Task objective. Omitting all pictures, print the lines of the listing from the one containing "You are a GUI" through the final line, both ends included, with no other text.

##########

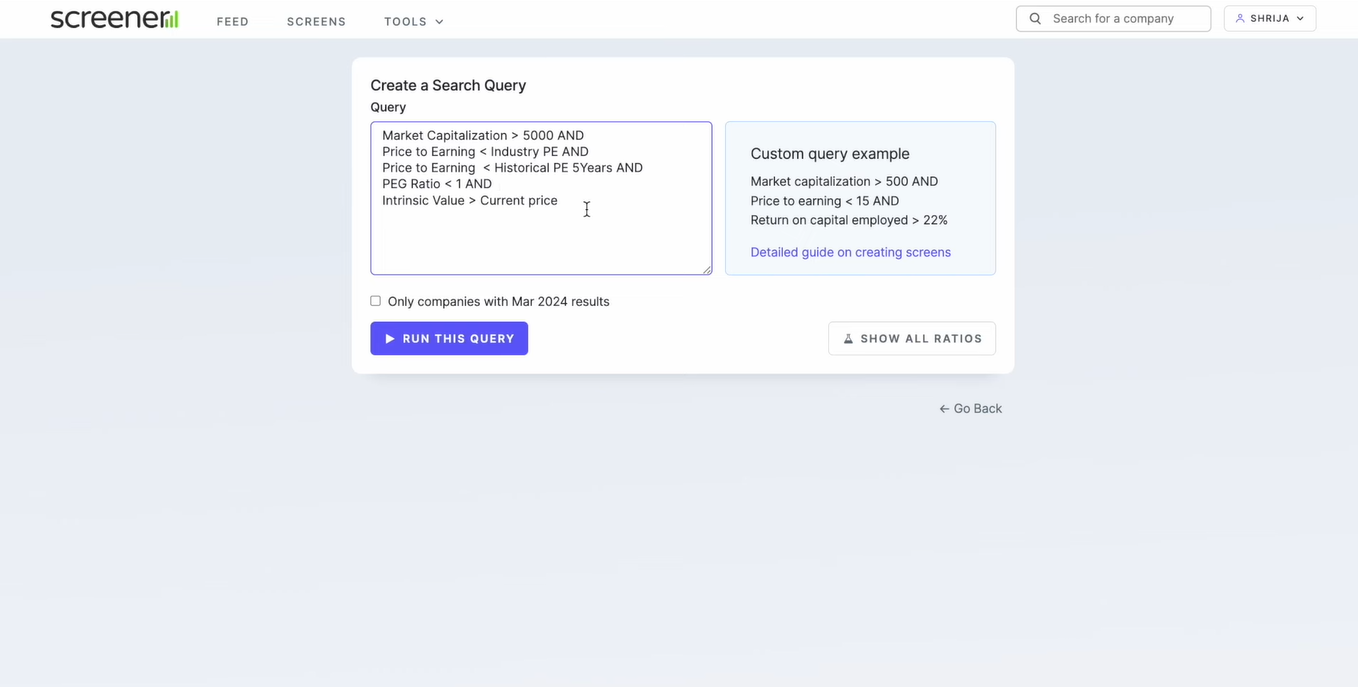This screenshot has height=687, width=1358.
Task: Run this query button
Action: coord(449,338)
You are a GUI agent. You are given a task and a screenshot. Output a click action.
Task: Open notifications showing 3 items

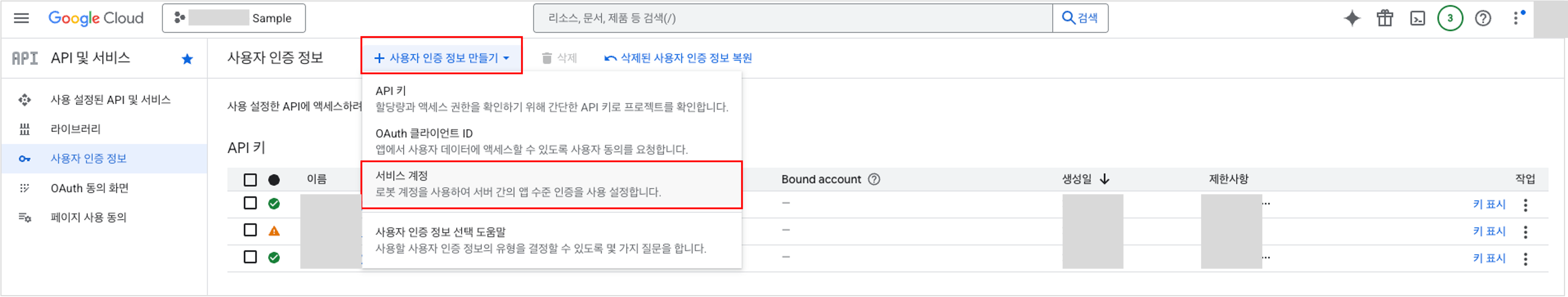point(1451,18)
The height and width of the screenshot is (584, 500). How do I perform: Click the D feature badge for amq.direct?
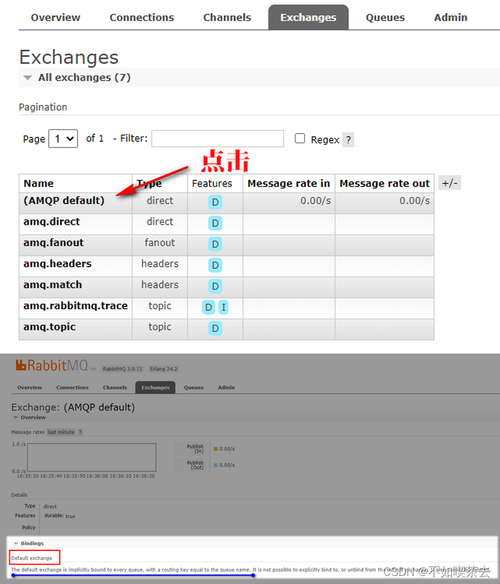click(x=215, y=223)
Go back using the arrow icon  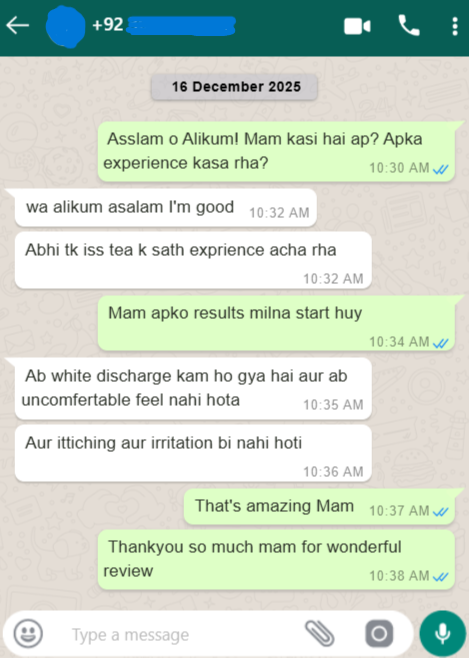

##########

The answer.
You are a GUI agent. You are given a task and a screenshot. Output a click action.
Task: Open notifications showing 3 items

point(1451,18)
The height and width of the screenshot is (584, 500). How do I perform: Click the D feature badge for amq.direct?
click(x=215, y=223)
Go back using the arrow icon  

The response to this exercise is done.